Obesity is a public health concern in many countries for its association with elevated blood pressure and anomalous fasting glucose. Persons with obesity present high risk to develop chronic conditions such as diabetes and cardiovascular diseases, this implies a reduction in the personal life quality and an elevated cost for the public health organizations. Only in USA, the obesity prevalence is around one-third in adults and 17% in children. To evaluate obesity, some studies quantify the total abdominal adipose tissue (TAT); however, there exists evidence that abdominal visceral adipose tissue (VAT) and subcutaneous adipose tissue (SAT) help to predict different pathological conditions. VAT is a major predictor for metabolic syndrome, diabetes mellitus type 2 and cardiovascular disease, while SAT is a good predictor for insulin resistance.
Nowadays, Magnetic Resonance Imaging (MRI) is becoming the gold standard procedure to quantify VAT and SAT. However, correct separation of VAT and SAT in MRI, presents problems such as image inhomogeneity, fat detection, delineation of SAT and VAT, variations in shape distribution at different body sizes and a body variation among subjects. In the talk, some strategies for VAT and SAT segmentation based on MRI will be presented.

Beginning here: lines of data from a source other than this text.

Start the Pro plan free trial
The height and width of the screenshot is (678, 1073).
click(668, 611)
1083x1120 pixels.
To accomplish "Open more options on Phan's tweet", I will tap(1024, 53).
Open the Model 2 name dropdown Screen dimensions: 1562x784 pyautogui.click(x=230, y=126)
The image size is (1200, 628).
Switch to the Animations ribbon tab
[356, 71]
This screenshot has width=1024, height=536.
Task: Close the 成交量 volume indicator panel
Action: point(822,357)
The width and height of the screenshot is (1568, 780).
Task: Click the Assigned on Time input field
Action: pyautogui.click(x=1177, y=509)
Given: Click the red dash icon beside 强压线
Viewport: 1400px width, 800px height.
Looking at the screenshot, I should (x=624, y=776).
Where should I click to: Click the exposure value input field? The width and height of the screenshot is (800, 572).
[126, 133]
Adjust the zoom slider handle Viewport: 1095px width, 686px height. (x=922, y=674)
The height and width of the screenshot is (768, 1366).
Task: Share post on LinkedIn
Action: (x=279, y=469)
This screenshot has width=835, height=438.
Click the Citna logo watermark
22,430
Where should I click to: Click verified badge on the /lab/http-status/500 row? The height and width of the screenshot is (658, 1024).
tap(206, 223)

Martin O. Mendez received the Engineer degree in Electronics from the Tecnologico de Aguascalientes, Mexico, the M.Sc. degree in Bioengineering from the Universidad Autonoma Metropolitana, Mexico, and the Ph.D. degree in Bioengineering at the Politecnico di Milano, Italy. He is currently with the Science Faculty at the Universidad Autonoma de San Luis Potosi, Mexico, where he is engaged in the analysis and classification of biomedical signals.